A tecnologia no combate à criminalidade
Enviada em 05/10/2020
Policarpo Quaresma, protagonista de Lima Barreto, do Clássico “O triste fim de Policarpo Quaresma, tem como característica mais marcante um nacionalismo ufanista, acreditando em um Brasil mais utópico. Entretanto, o mau uso ou a falta de tecnologia no combate à criminalidade torna o país ainda mais distante do imaginado pelo personagem. Nessa perspectiva, seja pela desigualdade social e pela negligência do governo na área da segurança, é um problema que afeta grande parte da população e exige uma reflexão urgente.

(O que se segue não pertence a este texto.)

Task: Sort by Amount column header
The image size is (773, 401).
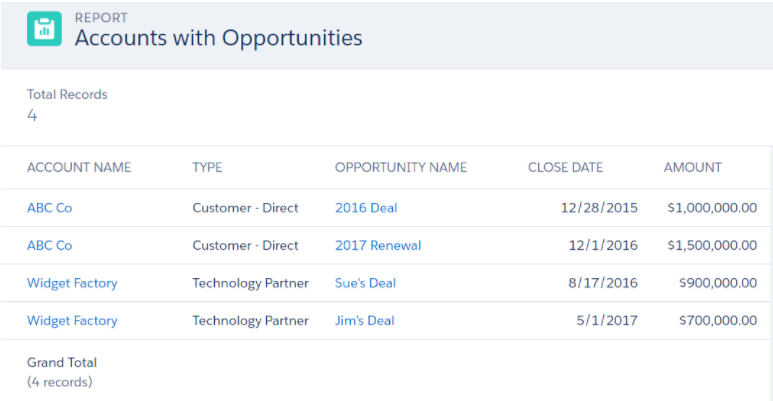Action: [693, 167]
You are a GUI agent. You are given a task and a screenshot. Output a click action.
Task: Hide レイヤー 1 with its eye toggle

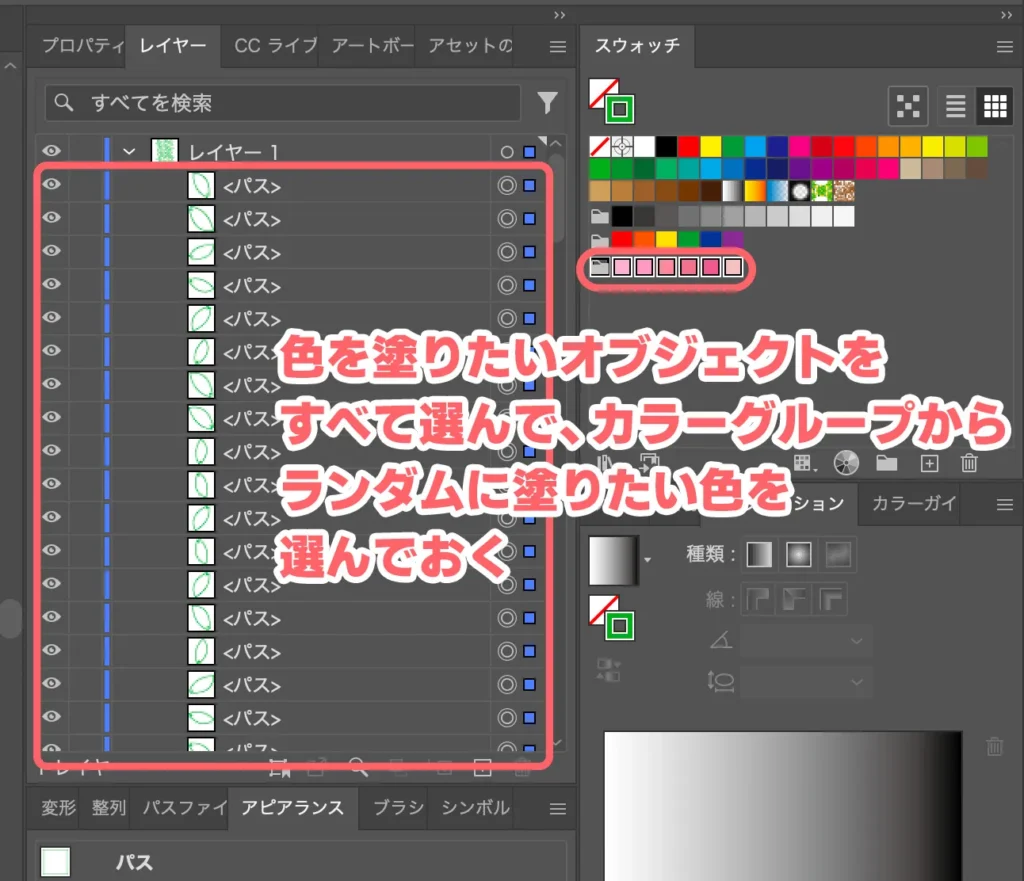click(51, 150)
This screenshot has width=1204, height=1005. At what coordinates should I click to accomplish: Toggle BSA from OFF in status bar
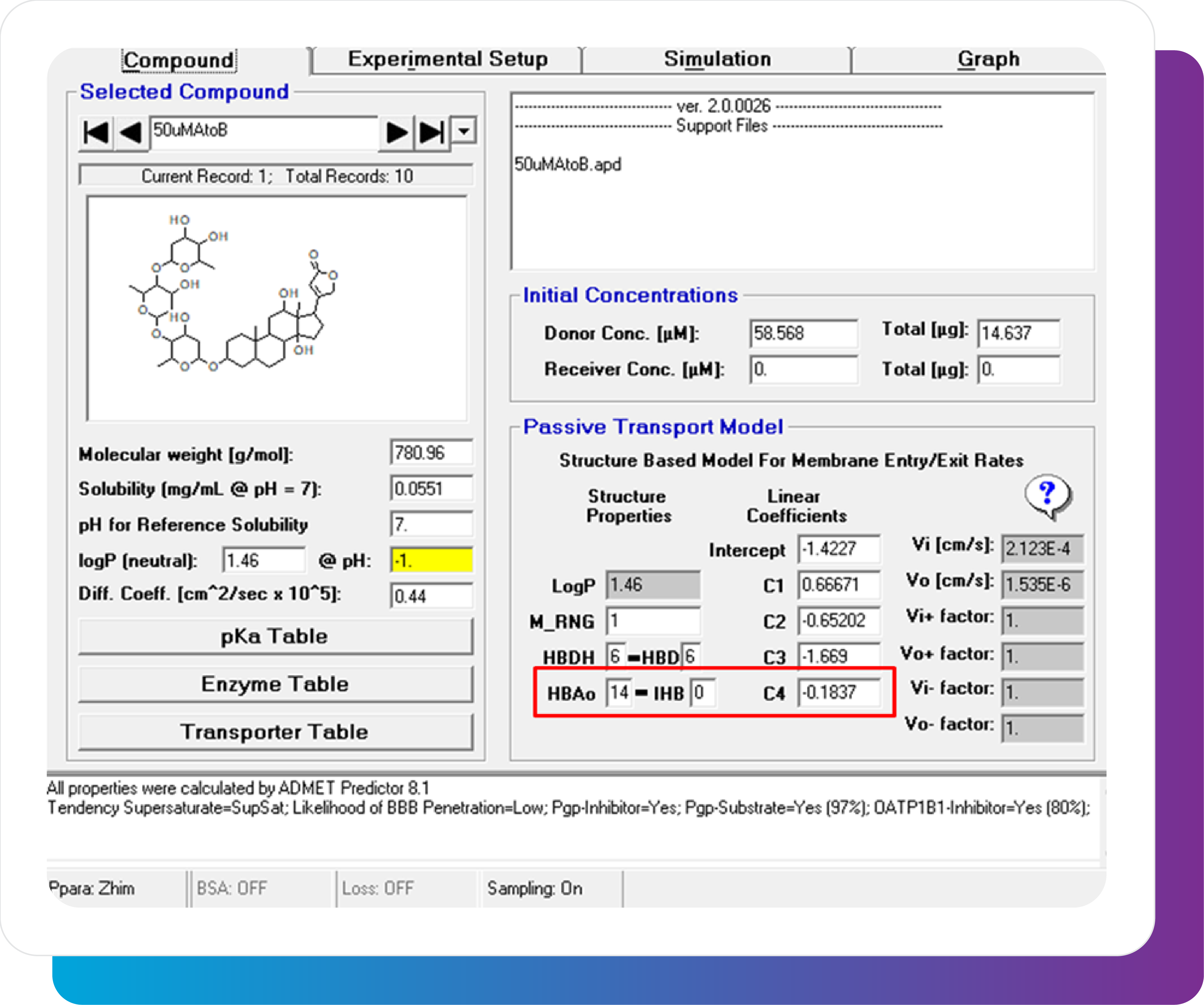pos(231,888)
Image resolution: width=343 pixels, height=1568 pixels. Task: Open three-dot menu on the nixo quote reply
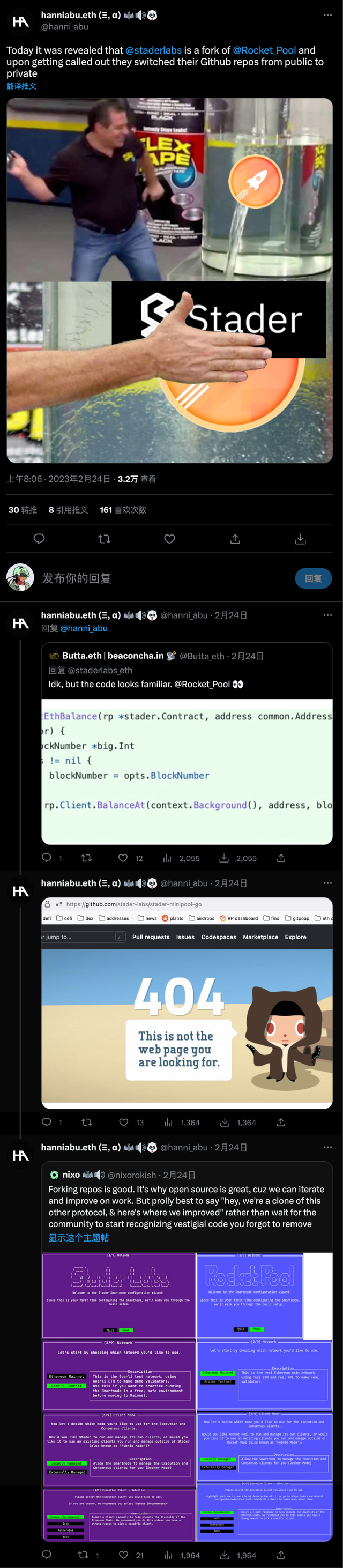[x=328, y=1147]
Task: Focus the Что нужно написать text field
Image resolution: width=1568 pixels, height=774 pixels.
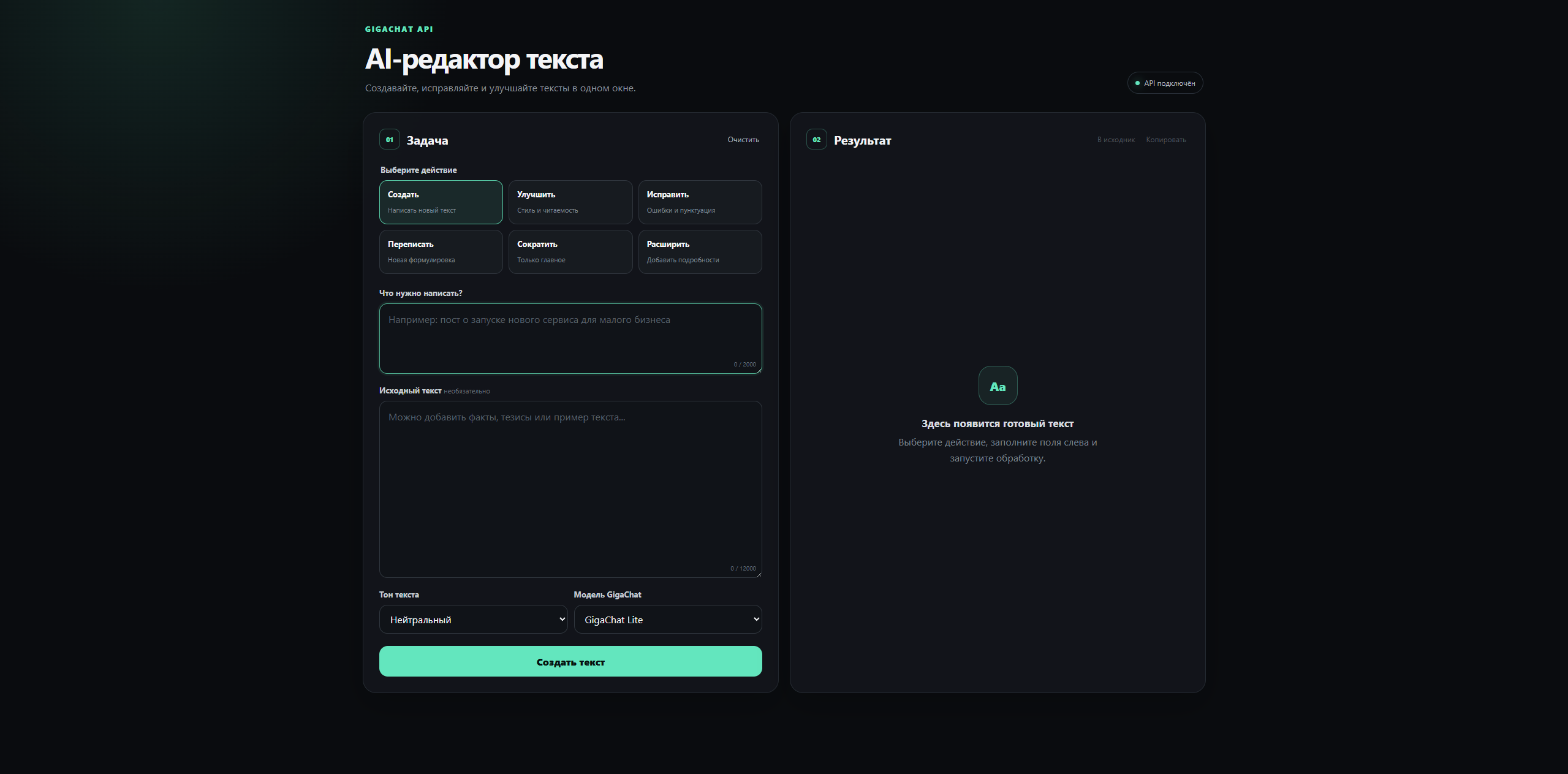Action: click(570, 338)
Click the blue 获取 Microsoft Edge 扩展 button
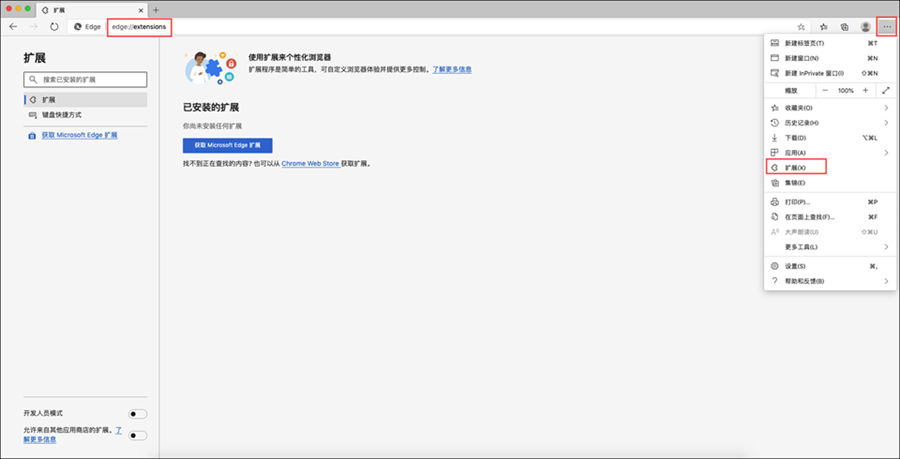The height and width of the screenshot is (459, 900). pyautogui.click(x=227, y=145)
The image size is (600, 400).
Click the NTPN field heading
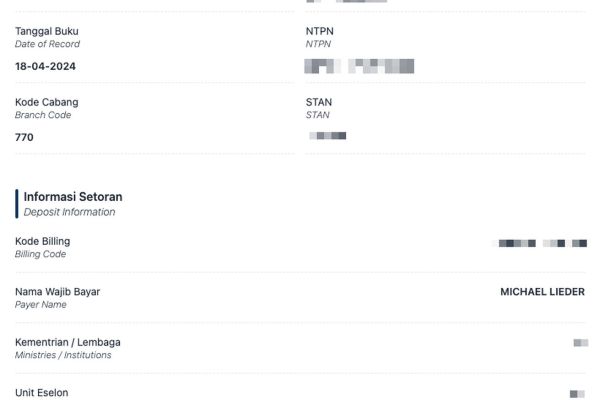coord(319,31)
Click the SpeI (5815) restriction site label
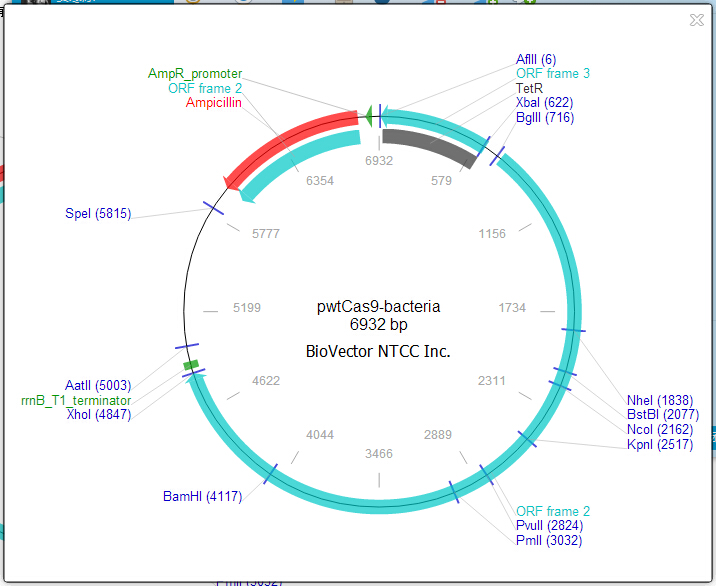 (98, 215)
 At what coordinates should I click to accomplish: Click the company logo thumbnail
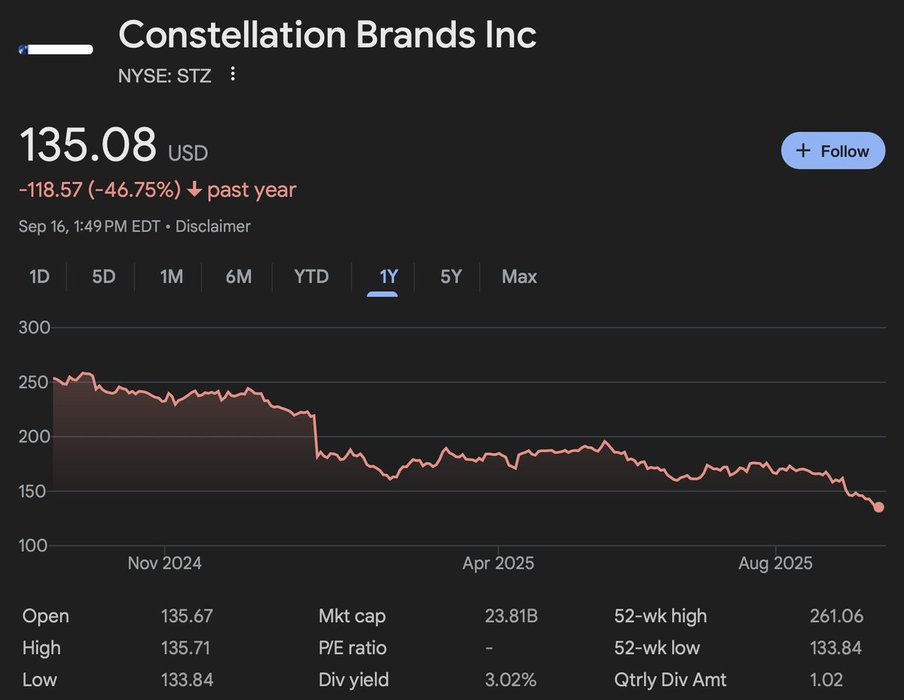56,49
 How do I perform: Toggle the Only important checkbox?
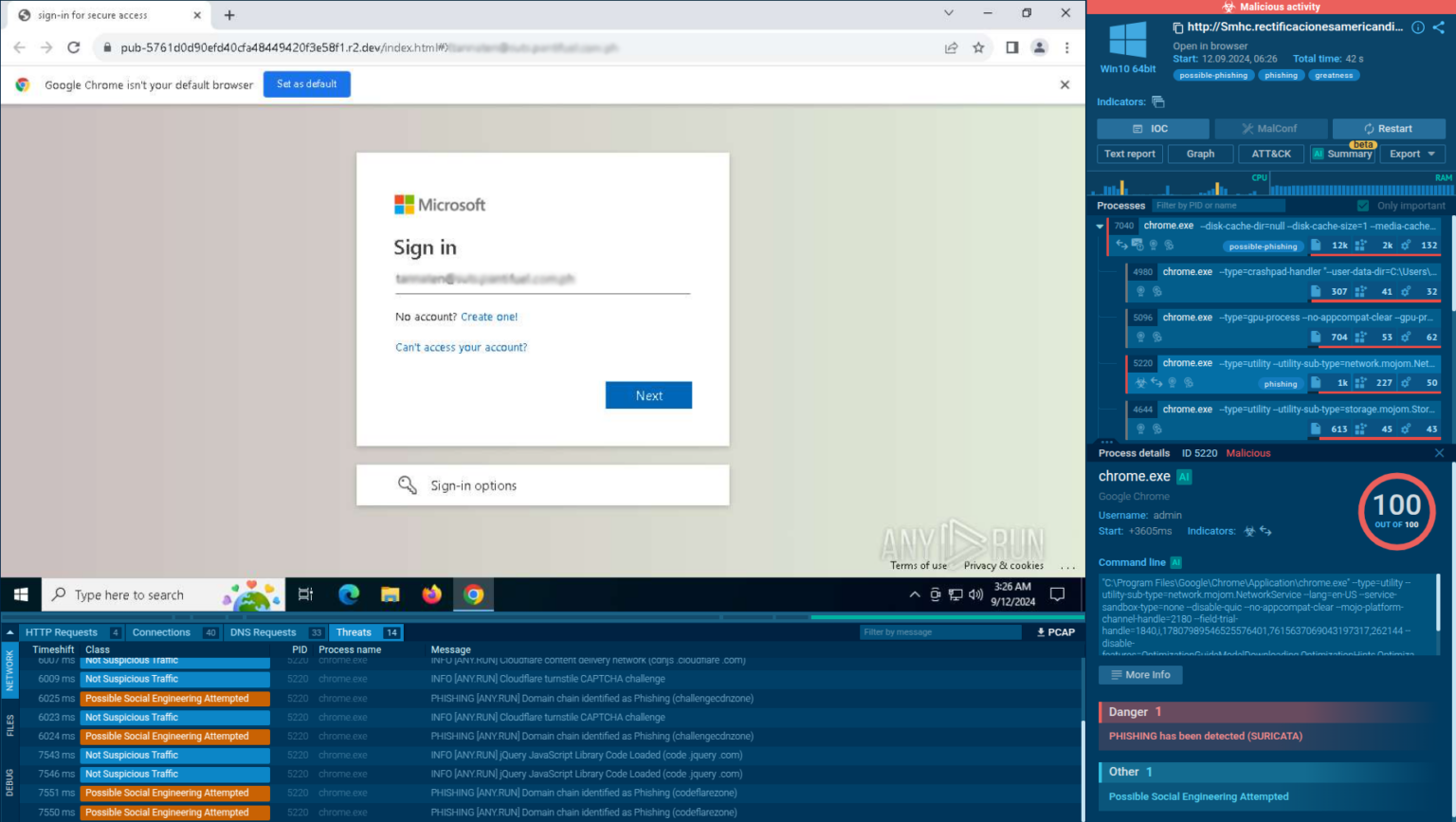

A priori, vale destacar que uma das principais causas desse entrave é a desigualdade social. Pois, enquanto uma pequena parcela desfruta do excesso, grande parte da sociedade sofre com a falta de bens. Ou seja, ao invés de priorizar a segurança, as famílias focam nas necessidades vitais como alimentos e roupas, e assim, faltam de recursos para instalar e manter essas tecnologias.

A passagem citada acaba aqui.